Da lunedì Torino ospiterà due grandi eventi paralleli, organizzati dai giovani ma aperti agli adulti, che puntano a costruire il futuro necessario, quello vivibile, sostenibile ed equo. Per cinque giorni la città, simbolo in passato di molte delle battaglie che saranno al centro delle discussioni, ospiterà il Meeting europeo di Fridays for Future (Campus Einaudi, Università di Torino) e contemporaneamente il Climate Social Camp (Parco Colletta).

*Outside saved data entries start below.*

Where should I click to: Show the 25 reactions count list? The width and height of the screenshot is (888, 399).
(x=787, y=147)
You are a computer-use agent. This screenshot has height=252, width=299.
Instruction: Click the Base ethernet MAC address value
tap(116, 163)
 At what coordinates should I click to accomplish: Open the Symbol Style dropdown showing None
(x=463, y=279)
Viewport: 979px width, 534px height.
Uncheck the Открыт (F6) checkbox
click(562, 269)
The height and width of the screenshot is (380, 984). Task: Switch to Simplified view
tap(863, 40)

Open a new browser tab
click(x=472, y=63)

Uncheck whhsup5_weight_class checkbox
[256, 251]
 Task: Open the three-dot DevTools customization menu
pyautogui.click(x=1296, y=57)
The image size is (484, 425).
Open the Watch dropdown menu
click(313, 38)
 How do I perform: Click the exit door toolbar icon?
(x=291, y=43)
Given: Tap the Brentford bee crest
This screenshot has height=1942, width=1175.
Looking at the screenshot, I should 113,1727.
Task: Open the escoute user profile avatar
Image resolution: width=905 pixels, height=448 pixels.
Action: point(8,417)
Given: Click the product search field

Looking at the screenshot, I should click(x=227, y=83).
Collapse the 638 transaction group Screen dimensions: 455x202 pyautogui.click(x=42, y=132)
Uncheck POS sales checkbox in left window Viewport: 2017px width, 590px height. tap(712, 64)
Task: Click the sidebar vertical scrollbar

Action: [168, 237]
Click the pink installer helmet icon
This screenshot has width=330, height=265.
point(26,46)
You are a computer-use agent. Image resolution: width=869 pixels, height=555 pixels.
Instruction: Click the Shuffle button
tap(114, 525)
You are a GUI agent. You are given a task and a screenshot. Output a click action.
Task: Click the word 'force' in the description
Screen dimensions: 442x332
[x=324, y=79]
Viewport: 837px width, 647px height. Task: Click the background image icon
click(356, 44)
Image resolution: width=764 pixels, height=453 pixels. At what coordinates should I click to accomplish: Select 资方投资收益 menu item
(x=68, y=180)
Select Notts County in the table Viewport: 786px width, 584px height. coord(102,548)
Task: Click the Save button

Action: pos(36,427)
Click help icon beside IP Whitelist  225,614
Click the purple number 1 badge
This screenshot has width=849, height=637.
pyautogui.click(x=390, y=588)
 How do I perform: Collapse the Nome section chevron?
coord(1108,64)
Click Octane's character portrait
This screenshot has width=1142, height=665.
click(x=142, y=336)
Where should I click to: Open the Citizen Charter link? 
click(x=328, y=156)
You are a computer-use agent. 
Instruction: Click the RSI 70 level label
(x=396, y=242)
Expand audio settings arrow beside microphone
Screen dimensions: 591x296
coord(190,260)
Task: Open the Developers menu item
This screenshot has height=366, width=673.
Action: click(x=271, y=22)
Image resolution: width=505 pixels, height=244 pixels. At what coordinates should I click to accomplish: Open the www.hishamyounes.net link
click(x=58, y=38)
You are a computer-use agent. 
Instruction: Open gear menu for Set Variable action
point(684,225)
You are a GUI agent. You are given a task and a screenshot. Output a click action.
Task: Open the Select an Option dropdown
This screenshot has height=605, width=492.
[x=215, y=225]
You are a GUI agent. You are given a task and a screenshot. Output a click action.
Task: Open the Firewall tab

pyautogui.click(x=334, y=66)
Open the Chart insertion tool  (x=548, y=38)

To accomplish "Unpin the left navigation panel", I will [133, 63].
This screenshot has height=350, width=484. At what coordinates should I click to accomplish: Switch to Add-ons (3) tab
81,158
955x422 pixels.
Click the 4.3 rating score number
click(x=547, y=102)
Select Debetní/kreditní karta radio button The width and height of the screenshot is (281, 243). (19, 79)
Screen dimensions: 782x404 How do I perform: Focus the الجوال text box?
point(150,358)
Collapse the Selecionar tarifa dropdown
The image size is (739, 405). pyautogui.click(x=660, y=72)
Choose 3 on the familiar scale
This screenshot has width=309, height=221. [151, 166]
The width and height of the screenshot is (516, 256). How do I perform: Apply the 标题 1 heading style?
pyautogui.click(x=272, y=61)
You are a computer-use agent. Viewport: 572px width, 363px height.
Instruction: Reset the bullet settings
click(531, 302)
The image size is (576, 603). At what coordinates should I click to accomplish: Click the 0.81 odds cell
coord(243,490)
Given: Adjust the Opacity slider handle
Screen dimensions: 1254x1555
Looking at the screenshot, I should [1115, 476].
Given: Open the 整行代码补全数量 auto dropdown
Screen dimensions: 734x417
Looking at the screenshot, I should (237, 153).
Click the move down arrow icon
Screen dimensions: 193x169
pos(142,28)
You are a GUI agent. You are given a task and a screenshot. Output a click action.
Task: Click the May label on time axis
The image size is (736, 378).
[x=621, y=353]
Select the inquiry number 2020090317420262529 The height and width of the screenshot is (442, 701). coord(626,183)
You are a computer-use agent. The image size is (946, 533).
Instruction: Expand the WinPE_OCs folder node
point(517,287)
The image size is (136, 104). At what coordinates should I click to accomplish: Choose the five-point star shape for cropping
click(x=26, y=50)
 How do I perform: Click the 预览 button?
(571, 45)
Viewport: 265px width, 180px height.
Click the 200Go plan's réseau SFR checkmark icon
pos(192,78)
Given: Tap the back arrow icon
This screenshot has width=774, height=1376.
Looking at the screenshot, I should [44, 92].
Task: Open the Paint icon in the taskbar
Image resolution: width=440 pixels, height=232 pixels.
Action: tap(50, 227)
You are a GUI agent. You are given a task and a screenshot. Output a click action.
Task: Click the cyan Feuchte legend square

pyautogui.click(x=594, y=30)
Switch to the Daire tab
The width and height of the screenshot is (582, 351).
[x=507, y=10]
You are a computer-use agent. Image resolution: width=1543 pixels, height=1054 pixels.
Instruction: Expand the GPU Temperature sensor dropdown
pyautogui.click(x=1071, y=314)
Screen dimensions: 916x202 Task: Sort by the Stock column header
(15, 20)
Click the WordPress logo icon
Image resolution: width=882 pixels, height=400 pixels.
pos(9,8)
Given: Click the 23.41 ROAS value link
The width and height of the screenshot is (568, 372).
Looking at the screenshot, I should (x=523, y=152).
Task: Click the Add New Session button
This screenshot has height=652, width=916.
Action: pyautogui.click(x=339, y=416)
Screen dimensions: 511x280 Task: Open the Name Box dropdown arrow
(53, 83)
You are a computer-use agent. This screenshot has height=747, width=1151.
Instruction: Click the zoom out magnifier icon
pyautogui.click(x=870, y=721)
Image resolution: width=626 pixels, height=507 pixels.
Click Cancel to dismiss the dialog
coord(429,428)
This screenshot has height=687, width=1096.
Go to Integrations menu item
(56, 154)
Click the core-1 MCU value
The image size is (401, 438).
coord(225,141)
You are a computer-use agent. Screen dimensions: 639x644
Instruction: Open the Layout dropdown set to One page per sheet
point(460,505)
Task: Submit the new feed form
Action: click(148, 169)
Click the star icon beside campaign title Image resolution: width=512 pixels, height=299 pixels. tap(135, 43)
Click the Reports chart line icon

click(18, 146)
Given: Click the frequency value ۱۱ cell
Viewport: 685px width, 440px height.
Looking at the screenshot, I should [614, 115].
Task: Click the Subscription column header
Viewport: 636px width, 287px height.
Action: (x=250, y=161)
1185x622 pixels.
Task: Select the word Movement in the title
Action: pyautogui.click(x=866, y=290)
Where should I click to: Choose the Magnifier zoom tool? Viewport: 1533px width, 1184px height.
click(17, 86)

Saranno 450 gli attivisti del FFF, in rappresentanza di 30 Paesi europei e di 45 Paesi del mondo, ovvero anche in rappresentanza di quei luoghi che meno hanno contribuito alla crisi climatica ma che già pagano le conseguenze più dure. Saranno presenti quindi ragazzi provenienti da Uganda, Indonesia, Ruanda, Messico (Chiapas).
Un migliaio, invece, i ragazzi che parteciperanno al Climate Social Camp nel corso del quale si vogliono mettere in contatto e in confronto tante organizzazioni diverse che si occupano di lavoro, giustizia sociale, lotta alla povertà, uguaglianza, migrazioni: tutti convinti che la crisi climatica sia il punto chiave per affrontare ciascuna di quelle problematiche e che affrontarle in maniera seria si debba partire dall’affrontare le ragioni e le conseguenze del cambiamento climatico.
È il primo grande evento di questo tipo, il secondo in assoluto organizzato dai ragazzi e le ragazze di ‘Fridays for Future’ dopo quello del 2019 a Losanna (nel 2020 e nel 2021 la pandemia ha impedito lo svolgimento dell’evento, già programmato a Torino), e ha tra i suoi obiettivi quello di preparare i ragazzi e l’intera cittadinanza (mondiale, non torinese) ai grandi eventi dell’autunno, a partire dallo sciopero globale per il clima in programma il 23 settembre. “Perché, se è vero che la sensibilità generale sul tema è cresciuta anche come conseguenza delle conseguenze sempre più forti sulla nostra vita quotidiana, è anche vero che le reazioni della politica e dell’industria sono ancora troppo tiepide”, spiegano gli organizzatori.
Quattro anni fa, il 20 agosto 2018, Greta Thunberg, allora sedicenne, decise di sedersi davanti al Parlamento svedese ogni venerdì in sciopero per il clima: portava un semplice cartello con “Skolstrejk For Klimatet“. Da allora molto è cambiato e oggi il movimento ispirato da quel suo sciopero solitario, chiamato ‘Fridays For Future’- è presente in 100 Paesi, dagli Stati Uniti d’America all’Australia, passando per molti stati africani, Sudamericani e Asiatici, oltre ovviamente alla maggior parte degli Stati europei.
Oggi i ragazzi vogliono rilanciare il messaggio, visti i successi di questi anni malgrado le enormi difficoltà post Covid, e far crescere ancora la partecipazione, aumentare la spinta, la sollecitazione che in questi anni ha attivato l’attenzione di una parte importante dell’opinione pubblica: questa rinnovata spinta vuole essere da sollecitazione alla politica e all’economia perché venga ascoltata la scienza e si agisca in maniera decisa e globale per arrivare a emissioni zero. Per questo i vari tavoli tematici, la formazione, i workshop affrontano le diverse problematiche in discussione, coinvolgendo attori diversi e interlocutori importanti: dall’Università al mondo dell’informazione, da quello dell’attivismo a quello dei lavoratori.